What you are asked to do
Each record, word for word and stripped of pictures, is what the answer should contain.

Saved data entries

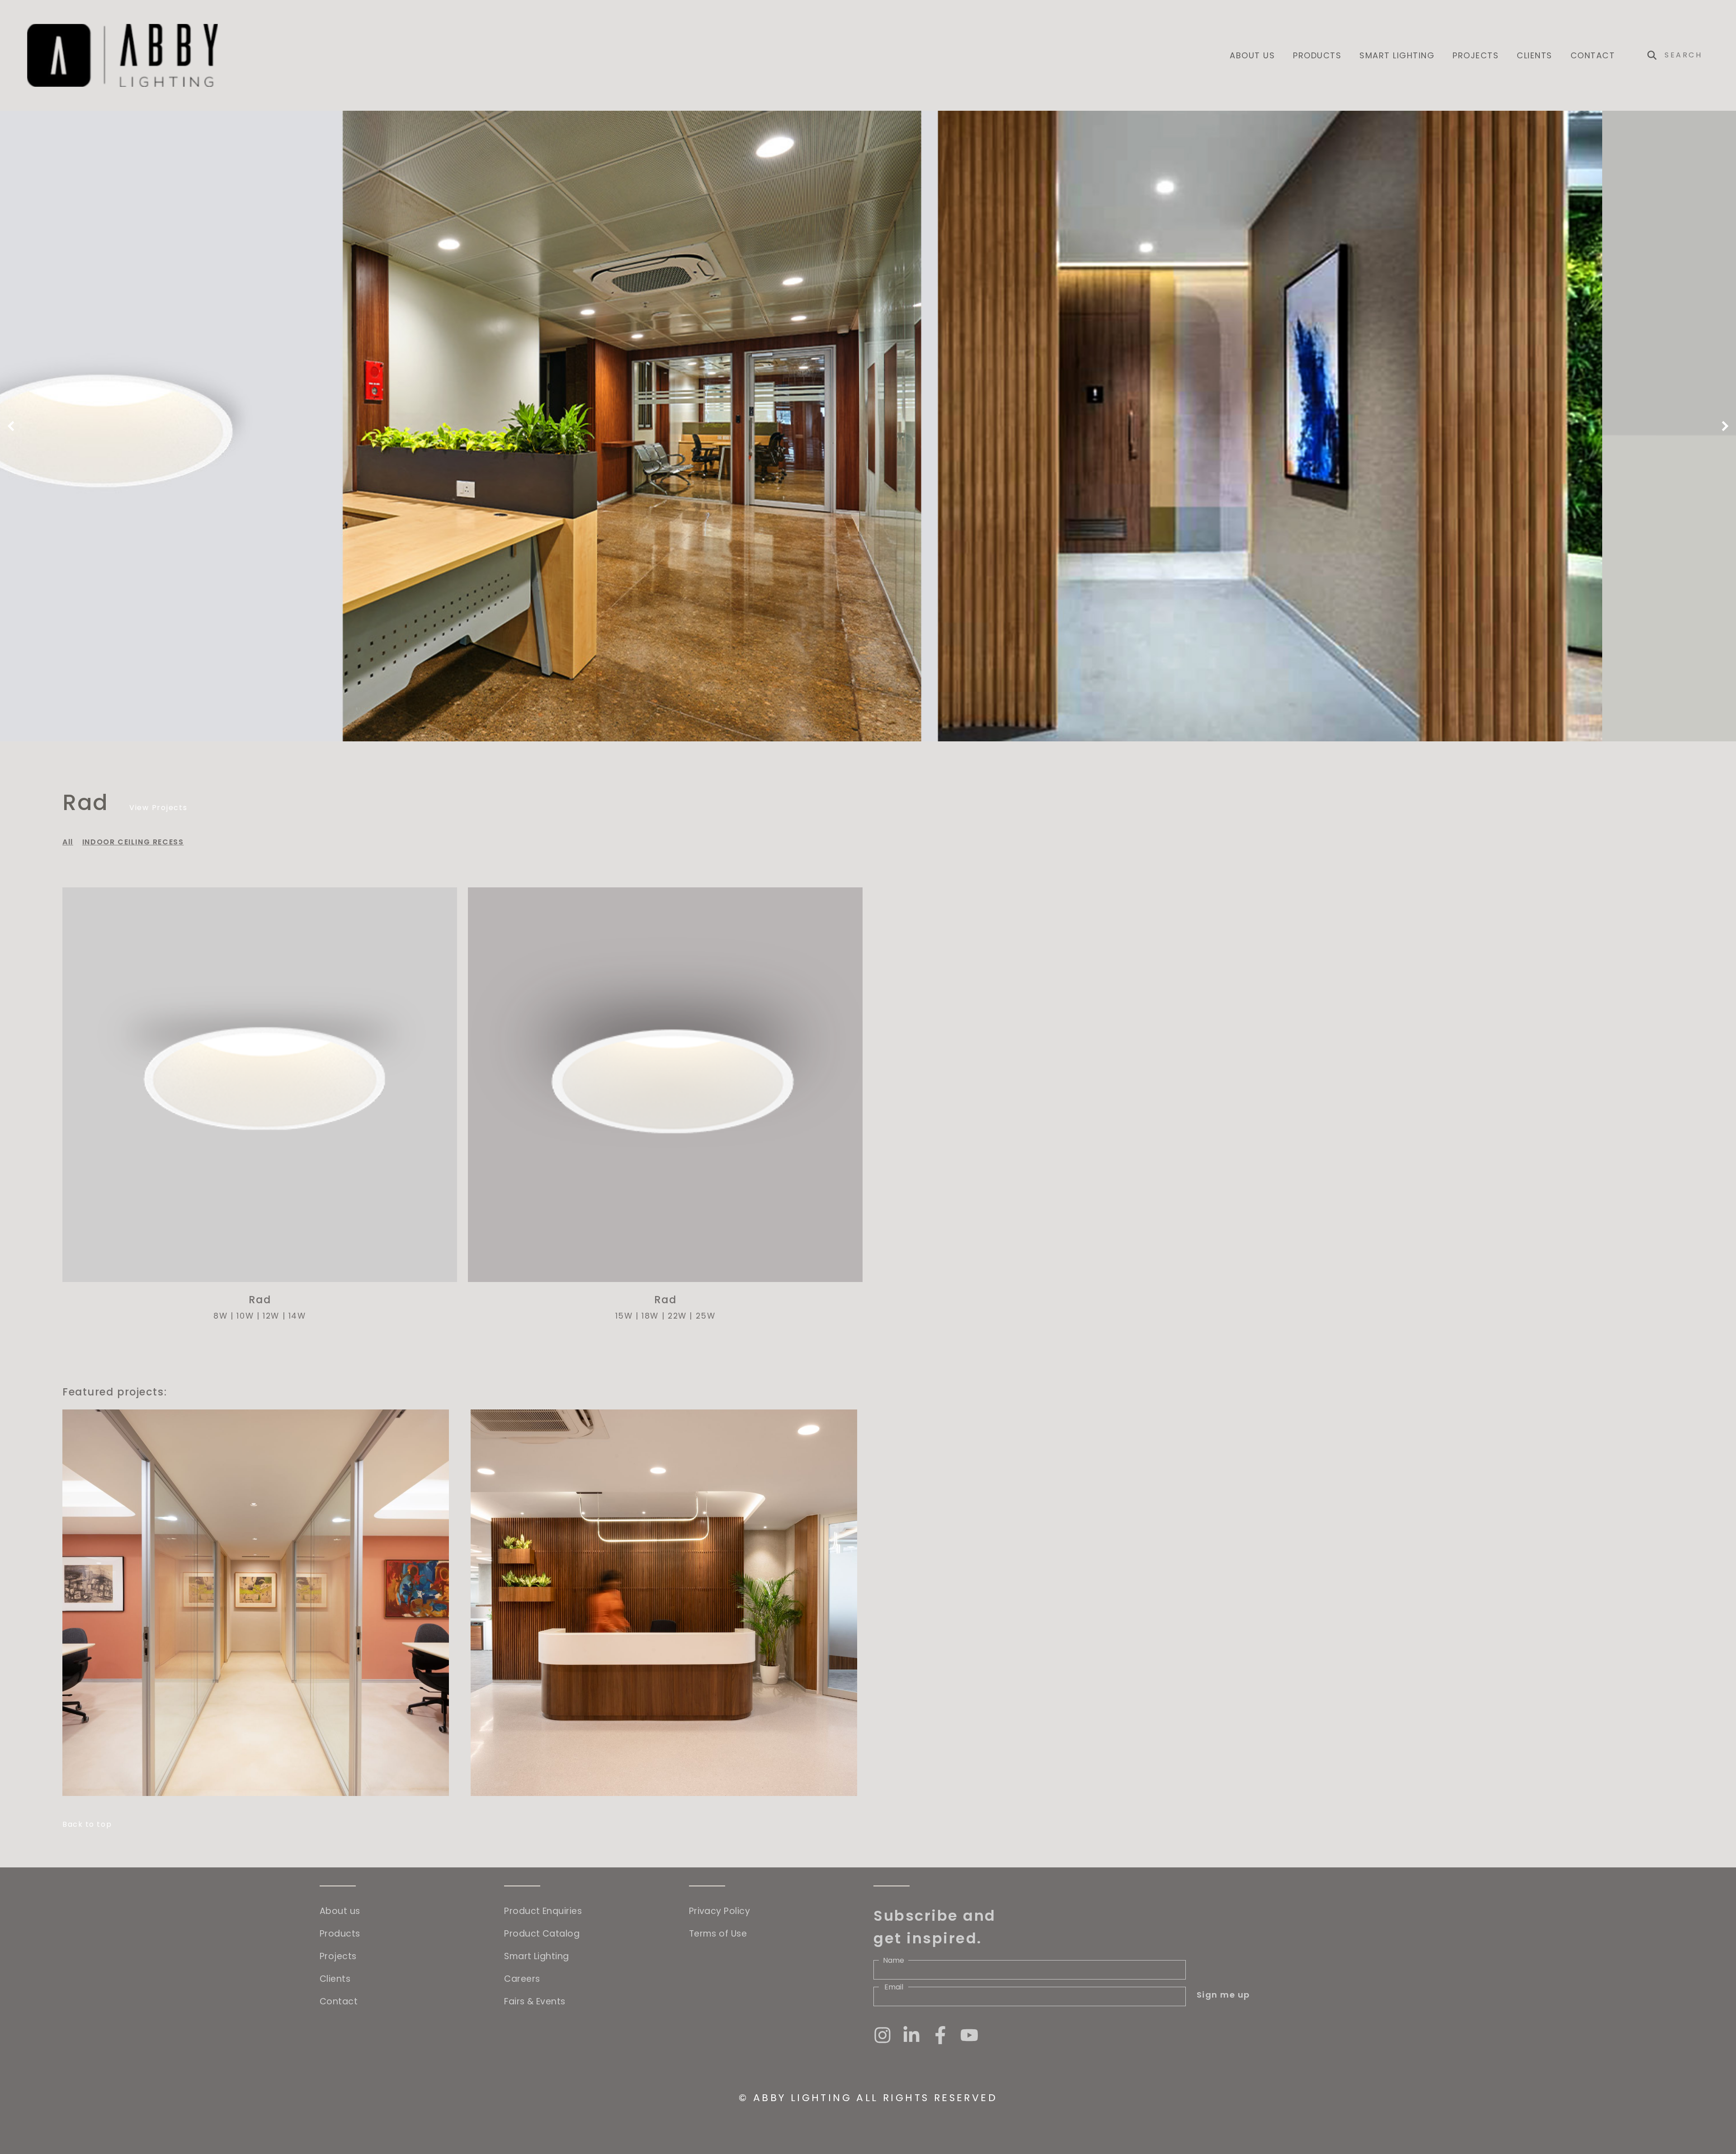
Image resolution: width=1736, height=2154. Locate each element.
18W (650, 1315)
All (67, 842)
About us (1252, 55)
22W (677, 1315)
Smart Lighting (1396, 55)
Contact (1593, 55)
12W (271, 1315)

Answer to this task
Image resolution: width=1736, height=2154. Locate each element.
18W (650, 1315)
All (67, 842)
About us (1252, 55)
22W (677, 1315)
Smart Lighting (1396, 55)
Contact (1593, 55)
12W (271, 1315)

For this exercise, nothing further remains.